Calcium influx pathways in rat CNS pericytes

In central nervous system (CNS), pericytes have been proposed to play a role in broad functional activities including blood-brain barrier, microcirculation, and macrophage activity. However, contractile responses and Ca²⁺ signaling in CNS pericytes have not been elucidated. The aim of the present study is to investigate contractility and Ca²⁺ influx pathway in CNS pericytes. CNS pericytes were cultured from rat brain. Contraction of the pericytes in response to various stimuli was evaluated by the change in surface area measured by a light microscope with a digital camera. Reverse transcription and polymerase chain reaction (RT-PCR) was performed to examine the expression of mRNA of α-smooth muscle actin. Intracellular Ca²⁺ was measured using fura-2 fluorescence spectroscopy. A23187 (Ca²⁺ ionophore), high external K⁺ (4×10 ^-2 mol/l), endothelin-1, and serotonin induced contraction of CNS pericytes. RT-PCR analysis revealed the expression of α-smooth muscle actin in CNS pericytes.

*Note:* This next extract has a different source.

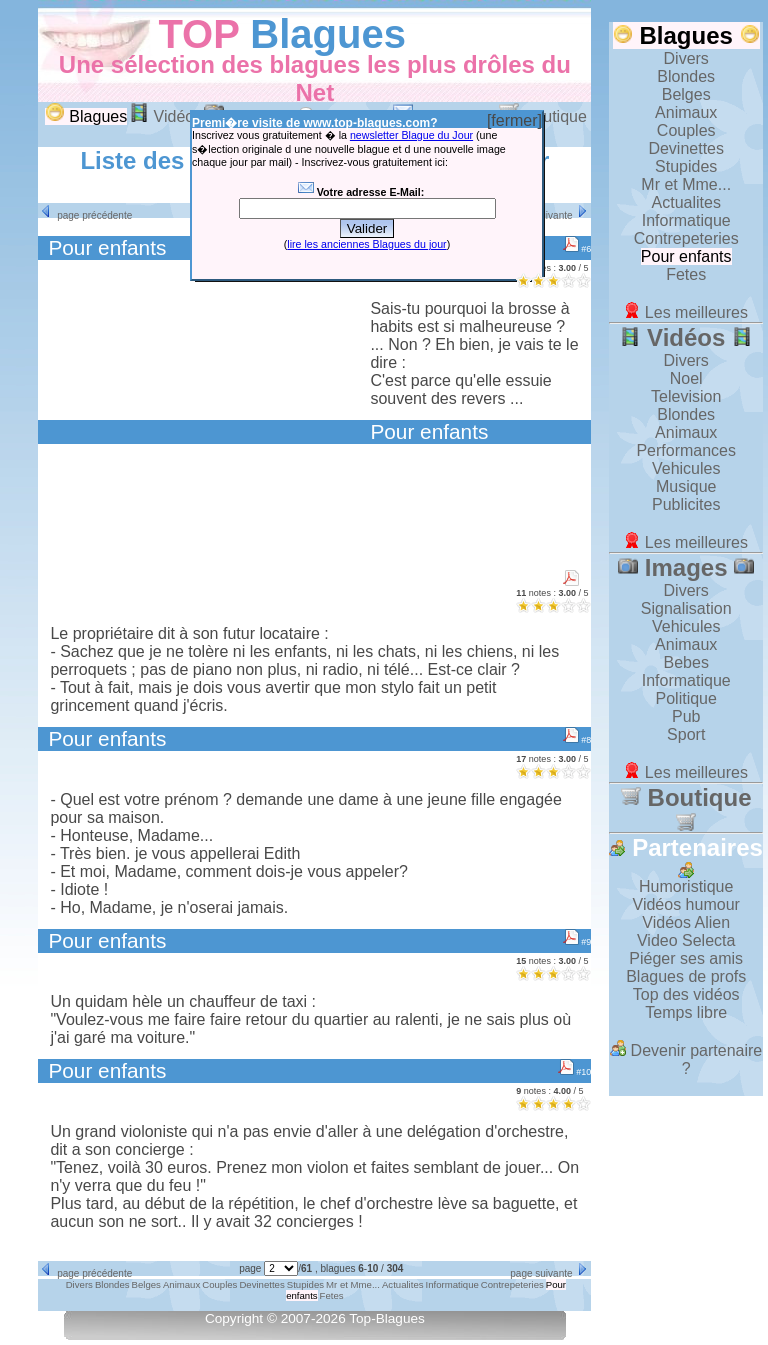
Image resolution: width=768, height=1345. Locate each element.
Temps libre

Cytosolic Ca²⁺ ([Ca²⁺]i) increased after application of high concentration of external K⁺, tetraethylammonium, and charybdotoxin, which was inhibited by nicardipine and removal of external Ca²⁺. Angiotensin-II, serotonin, acetylcholine, ATP, and endothelin-1 caused biphasic response in [Ca²⁺]i. In response to these agents, [Ca²⁺]i rapidly increased and then decayed to a relatively constant Ca²⁺ plateau. The Ca²⁺ plateau was partially inhibited by nicardipine and completely abolished by omission of external Ca²⁺. After intracellular Ca²⁺ store was depleted by the removal of external Ca²⁺ and addition of thapsigargin, reapplication of external Ca²⁺ evoked increases in [Ca ²⁺]i. These results indicate that CNS pericytes express mRNA of α-smooth muscle actin and possess contractile ability. In CNS pericytes, resting membrane potential is regulated by large conductance Ca ²⁺-activated K⁺ channels and Ca²⁺ enters into the cells via L-type voltage-dependent Ca²⁺ channels, agonist-activated Ca²⁺ permeable channels, and capacitative Ca ²⁺ entry pathways.